→ Records supplied
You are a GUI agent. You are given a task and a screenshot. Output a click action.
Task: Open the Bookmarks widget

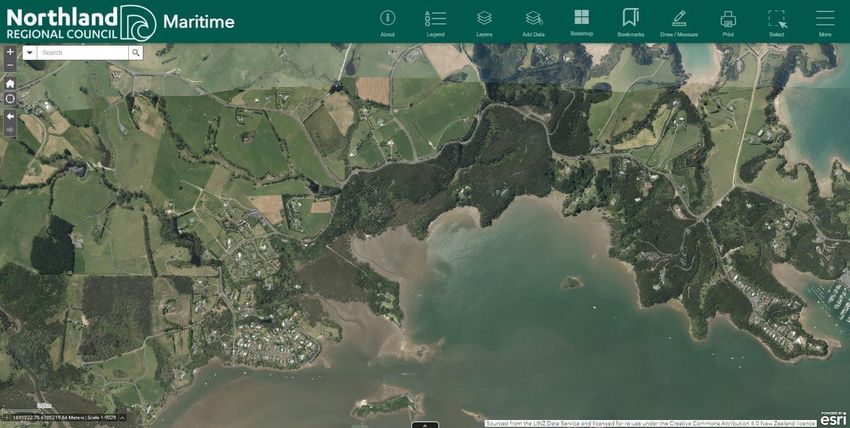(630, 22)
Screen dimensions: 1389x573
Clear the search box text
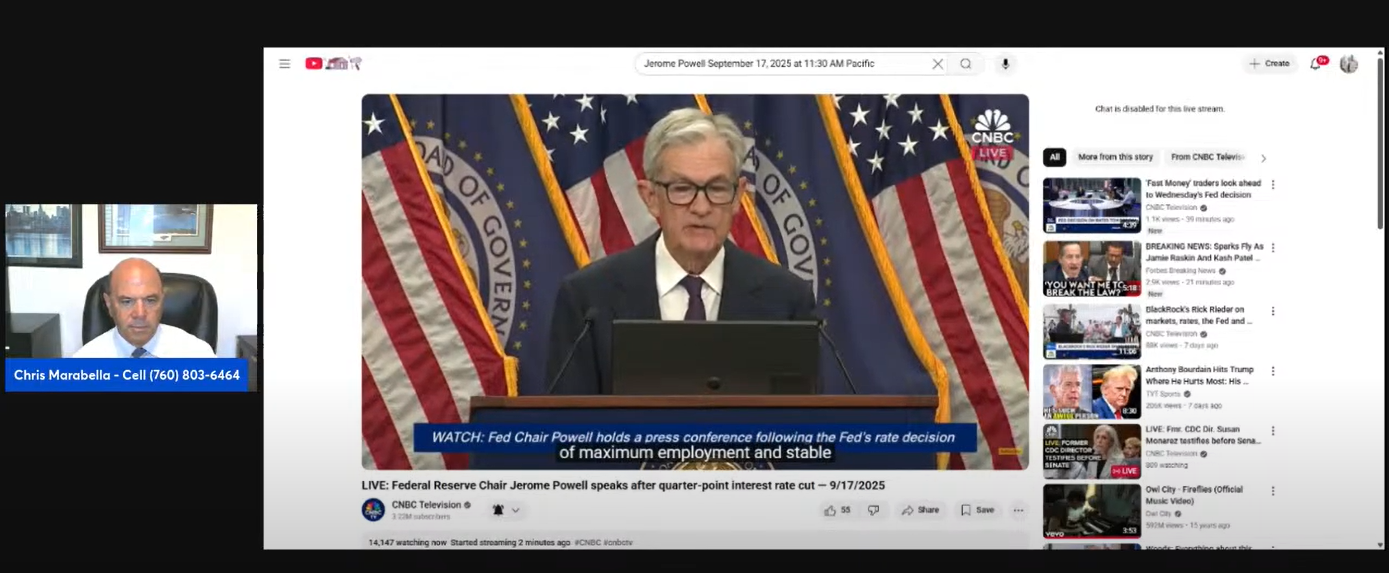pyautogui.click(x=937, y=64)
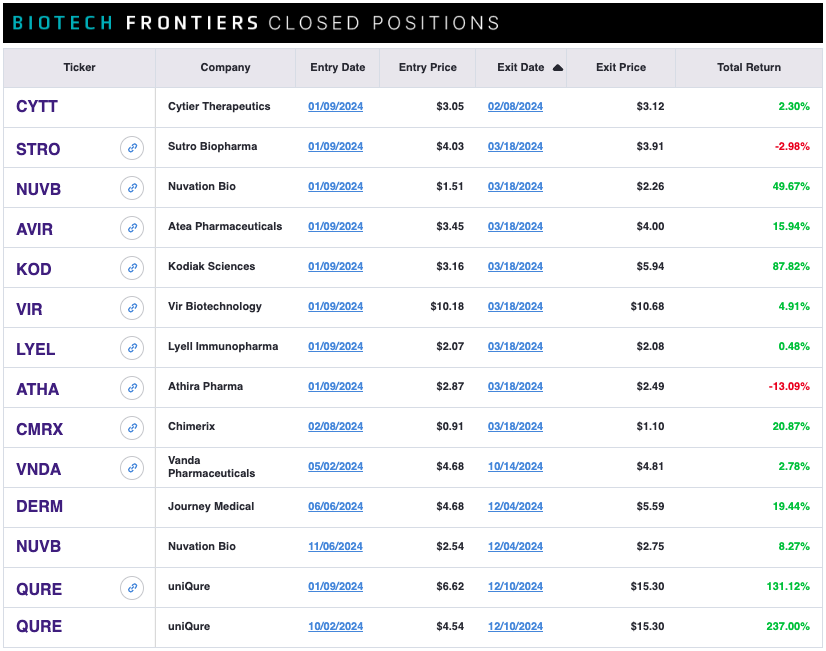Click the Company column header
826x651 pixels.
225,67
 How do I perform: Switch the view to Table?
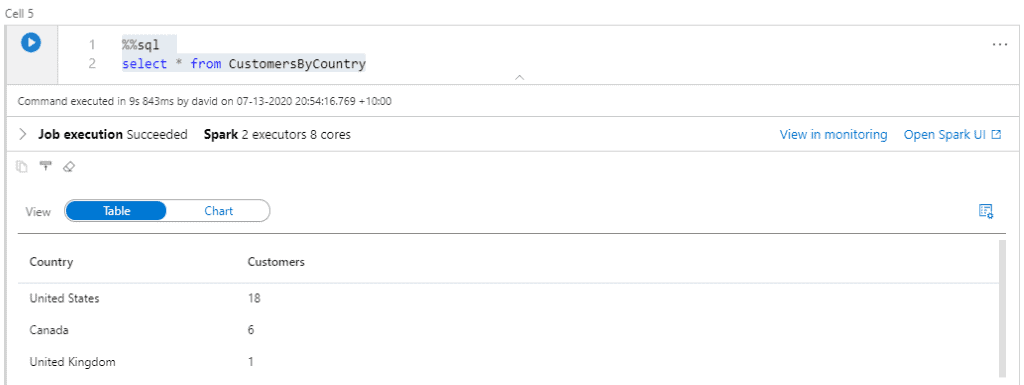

→ What this task involves
Starting from the line where "Clear the search box text" appears, copy every line through the end of the material, both ends included, but no pictures.

→ Written answer
Clear the search box text
pyautogui.click(x=937, y=64)
Click the Company column header
826x651 pixels.
225,67
 How do I perform: Switch the view to Table?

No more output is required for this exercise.